Tongue in Cheek’s latest show, Democracy in Action, took place at the Lula Lounge last night. The concept was pretty straightforward. There were eight (almost) singers and a pianist. Each singer offered up five numbers ranging from opera through art song to musical theatre and pop. Advanced on-line polling had selected one song per singer. Polling of the audience in the house produced the other two. The in house polling was supported by really rather well done videos in which the “composers” tried to persuade the audience to vote for their stuff.
It was an impressive line up: Krisztina Szabo, Julie Nesrallah, Natalya Gennadi, Teiya Kasahara, Asitha Tennekoon, Romulo Delgado and Alexander Hajek. Stephen Hegedus was supposed to be there but wasn’t. Alexander Hajek, Michael Nyby (who MC’d), and Aaron Durand sang his numbers.

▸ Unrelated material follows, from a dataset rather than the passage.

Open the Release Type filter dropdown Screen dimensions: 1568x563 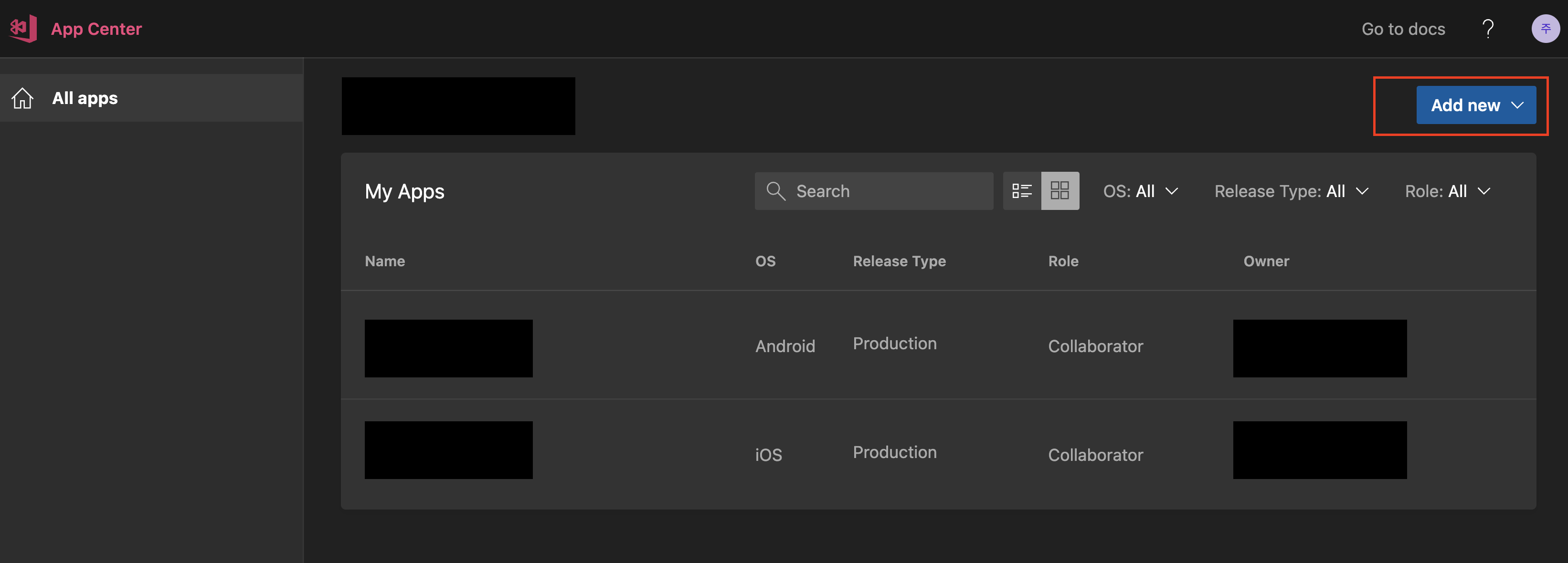1291,191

There was some really good singing in a variety of genres. Asitha Tennekoon hit all those high Cs in Ah mes amis. Teiya Kasahara managed Puccini and Leonard Cohen with aplomb. Romulo Delgado accompanied himself on the guitar in Granada. I’m not going to list it all but it was high quality and in the right spirit. And, there were projected surtitles. Why every tiny start up group can manage that but the Royal Conservatory can’t is a mystery to me.

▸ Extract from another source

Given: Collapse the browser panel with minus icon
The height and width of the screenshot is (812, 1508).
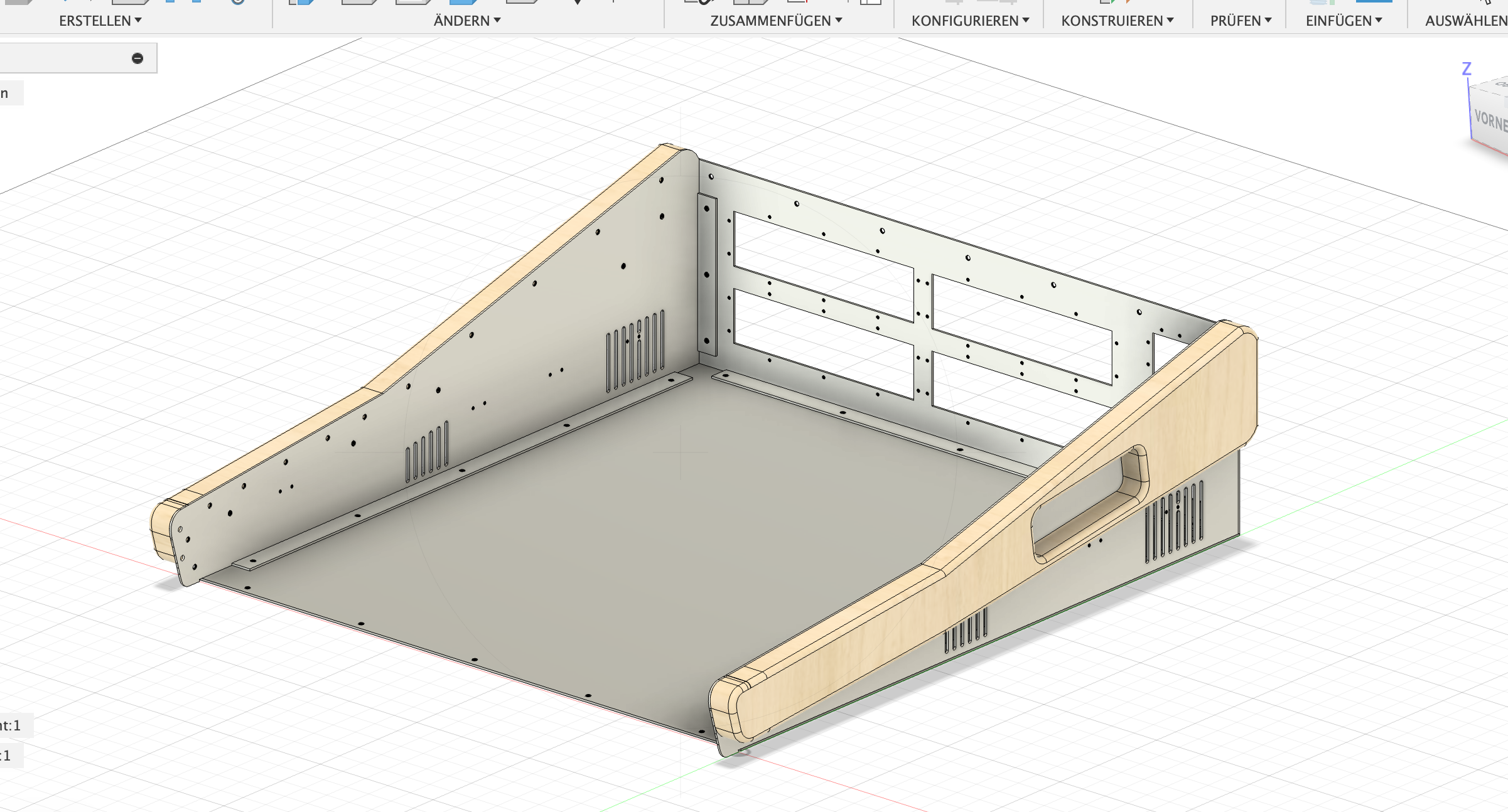Looking at the screenshot, I should (x=137, y=58).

Overall it was a bit like Against the Grain’s Opera Pub but more ambitious. It was a bar setting, though significantly up market from the Amsterdam Bicycle Club. One could order drinks and food (again, way better than ABC). The audience was enthusiastically noisy. The singing was a cut above Opera Pub, though there were several OP regulars on stage last night, and the piano was far superior. But it was a ticketed event (i.e. not free!) and so, rather than the crush and the buzz of Opera Pub the audience was much smaller (mostly other people from the opera world I think) and more subdued.
I really like listening to good performers singing great music in a less formal setting so I want initiatives like this to succeed. It seems like it’s really hard though to reach the target audience and to find a price point that doesn’t deter people while making the whole thing viable (pretty much true for any song recital format in Toronto alas). I hope Tongue in Cheek can figure it out. Go see them if you get the chance.

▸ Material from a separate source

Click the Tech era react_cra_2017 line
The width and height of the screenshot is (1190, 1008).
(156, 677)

Photo credit: Beste Kalender.
Ack…so many events…I’m glad though that you mention the challenges of ticketing events like this and still attracting an audience. People should absolutely have to pay to hear singers of this calibre but as you say, it’s then harder to fill the house [derp!] It’s a challenging balance for small companies for sure. And your point about surtitles…ummm, the Luca Pisaroni/Thomas Hampson recital at Koerner Hall on Tuesday really would have benefited from surtitles. I didn’t get the feeling all of the audience was die hard opera fans…and printed translations no longer do the trick, especially given the technology that’s available.
Printed texts in a darkened hall are about as much use as a chocolate teacup!